Stephen Hoffman (Harlem)
Like all other human activities, war has two essential faces: an intrinsic and a utilitarian one. By the one standard, war is a duel of honor: a test of courage and a willingness to hazard life by putting it in the scales of chance or providence, assessing its worth. The other makes it akin to strip mining or any other form of economic exploitation—merely a means to an end. One point of view attempts to grasp life to the full and live it all at once. The other defers life through an endless series of intermediary operations and mechanical substitutions, as something that can be lived tomorrow. War “improved” by artifice and procedural embellishments is a negation of life—but no more so than the other indignities and mechanical substitutes for living to which we submit ourselves daily in our ordinary lives in the name of utility or progress.
vulcanalex (Tennessee)
War is about none of this, it is violence designed to either get power or stop others from getting it.
mlane (norfolk VA)
War is strip mining period.

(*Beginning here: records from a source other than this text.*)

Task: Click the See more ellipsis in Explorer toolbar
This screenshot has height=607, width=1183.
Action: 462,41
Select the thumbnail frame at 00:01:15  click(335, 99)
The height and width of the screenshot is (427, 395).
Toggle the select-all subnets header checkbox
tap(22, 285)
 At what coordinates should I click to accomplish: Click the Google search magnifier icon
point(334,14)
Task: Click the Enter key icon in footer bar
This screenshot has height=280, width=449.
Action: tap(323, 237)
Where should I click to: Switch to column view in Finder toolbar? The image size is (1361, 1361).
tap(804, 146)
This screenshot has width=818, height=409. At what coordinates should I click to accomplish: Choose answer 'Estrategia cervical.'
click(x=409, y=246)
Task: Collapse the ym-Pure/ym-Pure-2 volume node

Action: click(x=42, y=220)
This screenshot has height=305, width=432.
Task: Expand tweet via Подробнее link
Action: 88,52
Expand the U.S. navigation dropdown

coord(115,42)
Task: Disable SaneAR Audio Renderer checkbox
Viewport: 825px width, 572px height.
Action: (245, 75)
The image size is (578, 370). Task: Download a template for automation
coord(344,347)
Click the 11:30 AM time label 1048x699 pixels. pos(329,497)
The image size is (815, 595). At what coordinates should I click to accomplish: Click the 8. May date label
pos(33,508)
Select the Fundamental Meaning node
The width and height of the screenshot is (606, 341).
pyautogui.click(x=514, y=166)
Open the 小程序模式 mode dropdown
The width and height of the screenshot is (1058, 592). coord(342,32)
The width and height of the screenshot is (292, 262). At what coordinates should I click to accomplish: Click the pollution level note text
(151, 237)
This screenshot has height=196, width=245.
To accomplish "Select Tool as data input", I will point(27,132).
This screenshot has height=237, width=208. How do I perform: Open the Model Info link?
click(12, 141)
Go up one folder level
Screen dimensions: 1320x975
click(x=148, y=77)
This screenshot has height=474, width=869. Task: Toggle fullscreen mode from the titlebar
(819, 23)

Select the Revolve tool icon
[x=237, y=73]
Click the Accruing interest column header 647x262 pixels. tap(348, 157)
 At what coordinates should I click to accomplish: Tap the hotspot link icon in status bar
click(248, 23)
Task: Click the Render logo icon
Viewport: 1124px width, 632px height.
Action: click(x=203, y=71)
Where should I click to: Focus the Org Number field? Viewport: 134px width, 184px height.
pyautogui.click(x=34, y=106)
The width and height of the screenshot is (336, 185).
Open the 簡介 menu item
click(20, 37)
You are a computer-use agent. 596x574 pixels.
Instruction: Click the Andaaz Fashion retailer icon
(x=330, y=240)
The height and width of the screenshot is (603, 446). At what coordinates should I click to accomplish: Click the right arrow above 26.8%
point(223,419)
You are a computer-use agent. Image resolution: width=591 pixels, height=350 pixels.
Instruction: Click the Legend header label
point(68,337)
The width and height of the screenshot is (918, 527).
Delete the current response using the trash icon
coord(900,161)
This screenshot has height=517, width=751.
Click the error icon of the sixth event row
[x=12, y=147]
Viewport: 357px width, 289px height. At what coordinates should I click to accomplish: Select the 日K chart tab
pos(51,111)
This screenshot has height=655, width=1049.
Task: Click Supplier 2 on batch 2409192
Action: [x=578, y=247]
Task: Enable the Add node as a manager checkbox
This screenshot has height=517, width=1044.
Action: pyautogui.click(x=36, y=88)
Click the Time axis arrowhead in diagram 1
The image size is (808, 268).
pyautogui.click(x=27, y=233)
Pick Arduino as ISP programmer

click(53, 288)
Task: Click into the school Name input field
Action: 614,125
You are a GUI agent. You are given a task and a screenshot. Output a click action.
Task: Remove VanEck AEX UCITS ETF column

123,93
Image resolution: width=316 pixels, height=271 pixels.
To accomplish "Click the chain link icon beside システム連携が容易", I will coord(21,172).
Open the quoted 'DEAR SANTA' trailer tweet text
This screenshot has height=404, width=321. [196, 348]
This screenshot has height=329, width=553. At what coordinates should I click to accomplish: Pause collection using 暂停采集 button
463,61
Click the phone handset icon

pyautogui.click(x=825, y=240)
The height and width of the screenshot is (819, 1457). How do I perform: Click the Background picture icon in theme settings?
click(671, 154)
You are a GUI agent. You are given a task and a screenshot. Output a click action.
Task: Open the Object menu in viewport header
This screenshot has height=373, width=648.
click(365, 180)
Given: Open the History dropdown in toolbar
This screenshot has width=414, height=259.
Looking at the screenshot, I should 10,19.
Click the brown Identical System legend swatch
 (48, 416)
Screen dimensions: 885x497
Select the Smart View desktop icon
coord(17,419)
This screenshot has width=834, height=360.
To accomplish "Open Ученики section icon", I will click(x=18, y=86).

There is nothing honorable about the process of warfare. Behavior of individuals within its contexts might be. War is never improved and is always a negation of life with or without autonomous drones
Stephen Hoffman (Harlem)
Oops, my mistake. I guess I read too much Homer's "Iliad," not enough Marvel Comics—you know, Arch-villains vs. the Justice League and that sort of thing. Fifty years from now Ft. Lauderdale will be under water—destroyed without a shot being fired, and no superheroes or robot armaments to save us from foreign villains. Like Pogo said, we have met the enemy and he is us.